Pero ¿hasta dónde es libre el que piensa según la información que recibe, la televisión que ve, el trabajo que la realidad le impone, los estilos, la vida que, le guste o no, tiene que compartir?

Por eso toda la vida de cualquier hombre verdadero no es otra cosa que un afán por irse ganando centímetros de libertad. ¡Y ay del que se considere ya libre y descanse un solo momento en esa lucha por ensancharla y estirarla! En realidad sólo Dios es libre. Y aún Él está libremente encadenado por su propio amor. El hombre, todo hombre, incluso los mejores, es siempre un esclavo que trata de dejar de serlo. Y hasta sucede que hay no pocas personas que se pasan la vida hablando de libertad y se dedican en realidad a fabricar cadenas para los demás y para sí mismos.

Porque —y esto es lo más grave— las cadenas más opresoras no son las que heredamos o las que la sociedad nos impone, sino las que nosotros mismos fabricamos y nos colocamos en las manos y en el alma. El mundo tiende a multiplicar los hombres-bonsái, pero lo asombroso es que casi todos los hombres se «bonsaizan» a sí mismos. ¡Cuántas autoesclavizaciones en las almas! ¡Cuántas cárceles del corazón y de la inteligencia, cuyos carceleros son los mismos que yacen tras las rejas!

Al bonsái lo entuban y recortan para que sea más bello. ¡Y cuántos humanos renuncian a trozos de alma para aparentar belleza, para estar a la moda, para someterse al qué dirán!
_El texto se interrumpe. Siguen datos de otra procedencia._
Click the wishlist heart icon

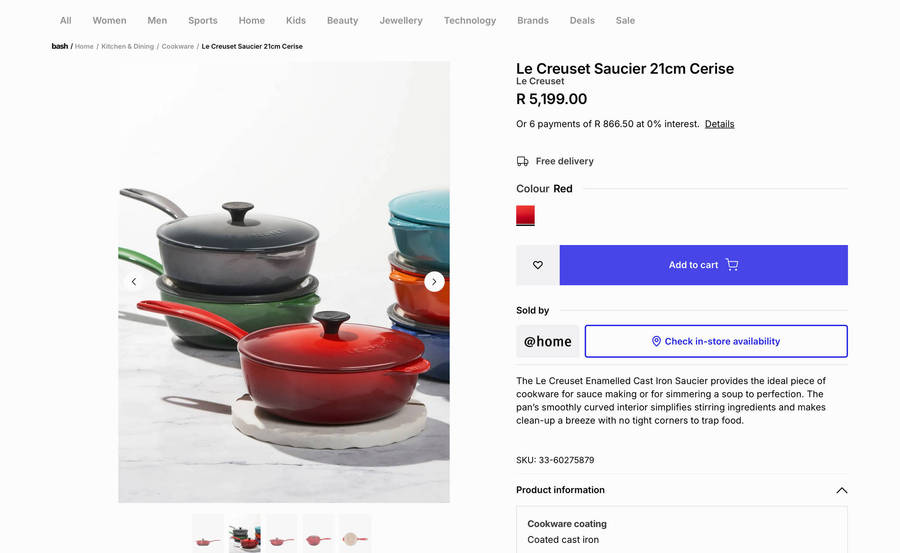(538, 265)
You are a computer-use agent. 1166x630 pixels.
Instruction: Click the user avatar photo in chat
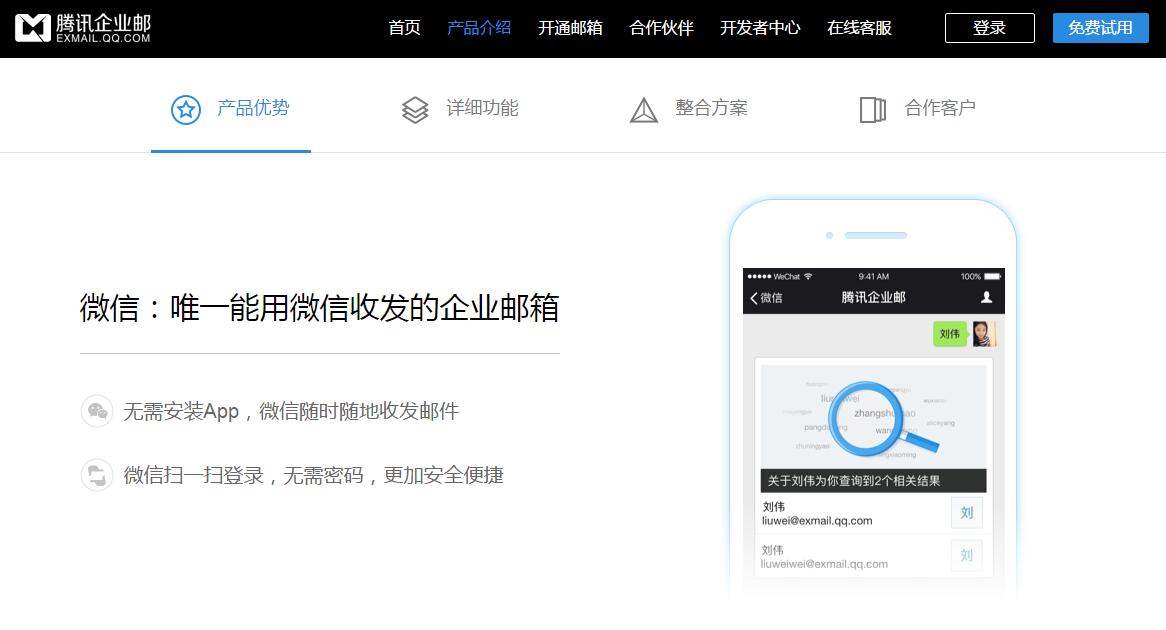984,334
Veo ante el espejo a millones de mujeres que creen que están maquillando sus rostros, pero en realidad están siendo jardineras recortadoras de sí mismas, convirtiéndose en tiestos-bonsái. Veo a millones de humanos que no se realizan como humanos porque tienen que dedicarse a ganar dinero; que nunca construyen los verdaderos sueños que brotan de su espíritu porque les parece más importante tener poder o aparentar. ¿Y qué pensar de una generación que tiembla ante la idea de ser acusada de «conservadora» y que, en nombre de ciertas progresías, está dispuesta a decapitar todas las normas morales que le brotan de lo mejor del alma? ¡Demasiados hombres-escaparate en el mundo! ¡Y qué pocos fieles a la naturaleza de su propio corazón!

¿Y cómo podrá producir así el mundo hombres-árboles-gigantes, bosques de almas enteras, seres realmente desarrollados? Nos quejamos de que la tierra está llena de «hombres pequeñitos», de «mujeres enanas», y luego resulta que llamamos realización al arte de ser vulgares, cuando no a la posibilidad de destruir nuestra vida. Las verdaderas cadenas no son las que maniatan nuestras muñecas, sino las que amarran el alma y el corazón. Las cárceles más cerradas son las del espíritu empequeñecido.

Si aplicáramos nuestra oreja al suelo del planeta Tierra escucharíamos los aullidos de esta selva-bonsái en la que la hemos convertido nosotros, los dictadores.

¡Ah, si esos aullidos nos empujaran a enarbolar pancartas pidiendo «Libertad», pero las paseáramos, antes que por las calles de nuestras ciudades, por las otras calles de nuestra propia vida!